For example, rendezvous task. Here, a group of wheeled robots must agree to meet at a time and place without explicitly communicating with each other. During the task, the individual robots must maintain network connectivity and avoid collisions. There are two main challenges to perform a decentralized rendezvous task: the obstacles in the environment and the policies and dynamics of each agent. An individual robot must have the ability to model its and other agents’ motion and adapt to diverging intentions while using limited information.

Google’s research team has proposed hierarchical predictive planning (HPP), a decentralized model-based reinforcement learning system to enable agents to align their goals on the fly. The team demonstrated that HPP is more effective in predicting and aligning trajectories, avoiding miscoordination, and transferring to the real world without additional fine-tuning.

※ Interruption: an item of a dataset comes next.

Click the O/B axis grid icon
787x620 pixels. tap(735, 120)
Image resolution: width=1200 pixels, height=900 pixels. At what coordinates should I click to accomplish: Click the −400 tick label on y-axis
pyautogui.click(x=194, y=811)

Hierarchical predictive planning

HPP was first introduced at the Conference on Robot Learning 2020 in a paper titled ‘Model-based Reinforcement Learning for Decentralized Multiagent Rendezvous’.

Credit: Google AI blog

The learning system consists of three modules: Prediction, planning, and control.

Each agent employs this module to learn agent motion and predict its own and other agents’ future position using ego agent and LiDAR systems, respectively. The motion predictors make up the prediction module and are used by each agent’s planning module. The output of the prediction module is an essential input for the planning module. It evaluates different goal locations and maintains a belief distribution that gives information about where the team should converge. This belief distribution is periodically updated using evaluations provided by the prediction module.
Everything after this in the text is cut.